## THE TASK
From the line holding "643x321 pixels." to the final line below, restate each line word for word and add nothing.
==== INFORMATION SHOWN
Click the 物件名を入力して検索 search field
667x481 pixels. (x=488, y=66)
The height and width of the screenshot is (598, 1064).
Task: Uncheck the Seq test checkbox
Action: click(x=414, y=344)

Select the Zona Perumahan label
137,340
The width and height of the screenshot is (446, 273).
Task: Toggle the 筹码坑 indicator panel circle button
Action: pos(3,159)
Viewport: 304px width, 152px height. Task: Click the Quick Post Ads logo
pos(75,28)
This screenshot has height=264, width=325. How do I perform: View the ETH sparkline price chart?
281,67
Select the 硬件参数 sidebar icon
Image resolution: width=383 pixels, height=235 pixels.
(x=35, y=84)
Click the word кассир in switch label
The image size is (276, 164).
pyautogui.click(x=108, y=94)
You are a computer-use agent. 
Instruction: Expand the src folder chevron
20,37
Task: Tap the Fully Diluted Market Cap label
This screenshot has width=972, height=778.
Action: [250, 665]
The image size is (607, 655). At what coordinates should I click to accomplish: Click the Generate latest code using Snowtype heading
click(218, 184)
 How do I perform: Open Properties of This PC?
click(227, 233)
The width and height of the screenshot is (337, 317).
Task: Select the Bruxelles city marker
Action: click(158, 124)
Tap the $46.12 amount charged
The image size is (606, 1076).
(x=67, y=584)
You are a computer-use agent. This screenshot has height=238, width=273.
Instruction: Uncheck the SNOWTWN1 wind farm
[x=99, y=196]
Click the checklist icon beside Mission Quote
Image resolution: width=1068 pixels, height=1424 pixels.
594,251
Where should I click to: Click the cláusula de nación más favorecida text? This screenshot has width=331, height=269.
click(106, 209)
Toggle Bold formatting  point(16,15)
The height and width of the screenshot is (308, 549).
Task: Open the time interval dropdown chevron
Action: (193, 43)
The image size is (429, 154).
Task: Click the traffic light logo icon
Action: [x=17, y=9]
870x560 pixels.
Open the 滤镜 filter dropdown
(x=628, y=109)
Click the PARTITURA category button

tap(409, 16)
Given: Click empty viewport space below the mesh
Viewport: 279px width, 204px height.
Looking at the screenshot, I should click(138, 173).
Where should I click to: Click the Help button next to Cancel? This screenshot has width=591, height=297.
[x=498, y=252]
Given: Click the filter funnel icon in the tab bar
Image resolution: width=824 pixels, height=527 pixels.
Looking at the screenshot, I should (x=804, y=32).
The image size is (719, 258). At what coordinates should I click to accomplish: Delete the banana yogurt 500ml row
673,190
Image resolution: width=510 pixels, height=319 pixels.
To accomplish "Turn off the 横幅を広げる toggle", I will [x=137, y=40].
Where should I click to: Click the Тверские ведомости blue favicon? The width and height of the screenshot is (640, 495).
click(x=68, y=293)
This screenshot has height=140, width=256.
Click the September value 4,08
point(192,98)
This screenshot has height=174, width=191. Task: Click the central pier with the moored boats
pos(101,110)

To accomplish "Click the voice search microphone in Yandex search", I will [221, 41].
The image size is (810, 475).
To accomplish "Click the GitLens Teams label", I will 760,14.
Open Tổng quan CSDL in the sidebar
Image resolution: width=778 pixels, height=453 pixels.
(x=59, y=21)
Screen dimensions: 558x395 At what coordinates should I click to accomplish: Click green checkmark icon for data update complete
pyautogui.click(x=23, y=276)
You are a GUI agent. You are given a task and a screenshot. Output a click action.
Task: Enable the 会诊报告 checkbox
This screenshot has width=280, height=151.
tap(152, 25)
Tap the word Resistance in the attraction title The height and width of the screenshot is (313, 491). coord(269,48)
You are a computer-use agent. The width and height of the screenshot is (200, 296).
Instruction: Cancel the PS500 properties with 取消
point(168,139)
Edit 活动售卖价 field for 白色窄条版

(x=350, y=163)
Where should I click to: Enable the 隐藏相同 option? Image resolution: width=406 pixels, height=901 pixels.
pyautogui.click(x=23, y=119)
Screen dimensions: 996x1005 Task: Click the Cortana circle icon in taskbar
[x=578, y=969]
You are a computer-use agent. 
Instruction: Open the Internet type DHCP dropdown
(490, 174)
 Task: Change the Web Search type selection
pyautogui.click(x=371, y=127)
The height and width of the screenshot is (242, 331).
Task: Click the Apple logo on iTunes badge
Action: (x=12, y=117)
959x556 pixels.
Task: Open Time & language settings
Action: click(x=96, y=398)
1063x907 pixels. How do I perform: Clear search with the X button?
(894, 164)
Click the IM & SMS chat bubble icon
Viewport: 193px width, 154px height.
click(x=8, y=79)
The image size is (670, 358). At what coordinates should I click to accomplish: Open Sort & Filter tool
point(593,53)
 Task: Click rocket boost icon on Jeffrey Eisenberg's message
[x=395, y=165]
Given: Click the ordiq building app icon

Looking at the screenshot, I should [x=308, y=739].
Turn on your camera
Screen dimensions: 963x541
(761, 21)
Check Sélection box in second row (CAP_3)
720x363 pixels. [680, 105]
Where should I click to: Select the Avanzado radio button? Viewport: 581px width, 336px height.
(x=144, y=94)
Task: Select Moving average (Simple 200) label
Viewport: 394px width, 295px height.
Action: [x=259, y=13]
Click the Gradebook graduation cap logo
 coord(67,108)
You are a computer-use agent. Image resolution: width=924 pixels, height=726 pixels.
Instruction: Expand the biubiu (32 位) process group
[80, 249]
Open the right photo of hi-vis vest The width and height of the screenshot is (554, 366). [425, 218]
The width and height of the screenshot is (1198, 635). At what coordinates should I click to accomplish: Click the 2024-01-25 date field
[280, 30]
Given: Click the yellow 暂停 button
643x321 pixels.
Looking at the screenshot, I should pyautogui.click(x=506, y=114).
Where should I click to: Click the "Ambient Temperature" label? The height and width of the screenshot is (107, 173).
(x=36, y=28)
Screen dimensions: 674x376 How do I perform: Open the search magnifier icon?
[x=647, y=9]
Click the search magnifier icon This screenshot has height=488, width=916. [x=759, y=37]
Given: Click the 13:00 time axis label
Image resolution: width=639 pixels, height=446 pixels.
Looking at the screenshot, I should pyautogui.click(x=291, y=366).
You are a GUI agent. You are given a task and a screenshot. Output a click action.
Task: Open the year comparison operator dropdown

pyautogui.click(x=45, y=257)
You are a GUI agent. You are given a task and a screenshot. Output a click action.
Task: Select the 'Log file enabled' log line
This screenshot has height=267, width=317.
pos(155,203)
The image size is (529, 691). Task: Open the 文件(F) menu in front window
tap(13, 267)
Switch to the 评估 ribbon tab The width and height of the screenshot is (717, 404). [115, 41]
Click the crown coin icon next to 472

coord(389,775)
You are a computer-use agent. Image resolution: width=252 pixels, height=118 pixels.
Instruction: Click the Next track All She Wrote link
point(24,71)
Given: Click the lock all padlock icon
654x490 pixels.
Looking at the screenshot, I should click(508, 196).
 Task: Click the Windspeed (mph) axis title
========
## ANSWER TO THE EXERCISE
643x321 pixels.
Looking at the screenshot, I should pyautogui.click(x=506, y=114).
Where should I click to: Click the "Ambient Temperature" label? The height and width of the screenshot is (107, 173).
(x=36, y=28)
Screen dimensions: 674x376 How do I perform: Open the search magnifier icon?
[x=647, y=9]
Click the search magnifier icon This screenshot has height=488, width=916. [x=759, y=37]
Given: Click the 13:00 time axis label
Image resolution: width=639 pixels, height=446 pixels.
Looking at the screenshot, I should pyautogui.click(x=291, y=366).
You are a GUI agent. You are given a task and a screenshot. Output a click action.
Task: Open the year comparison operator dropdown

pyautogui.click(x=45, y=257)
You are a GUI agent. You are given a task and a screenshot. Output a click action.
Task: Select the 'Log file enabled' log line
This screenshot has height=267, width=317.
pos(155,203)
The image size is (529, 691). Task: Open the 文件(F) menu in front window
tap(13, 267)
Switch to the 评估 ribbon tab The width and height of the screenshot is (717, 404). [115, 41]
Click the crown coin icon next to 472

coord(389,775)
You are a computer-use agent. Image resolution: width=252 pixels, height=118 pixels.
Instruction: Click the Next track All She Wrote link
point(24,71)
Given: Click the lock all padlock icon
654x490 pixels.
Looking at the screenshot, I should click(508, 196).
 Task: Click the Windspeed (mph) axis title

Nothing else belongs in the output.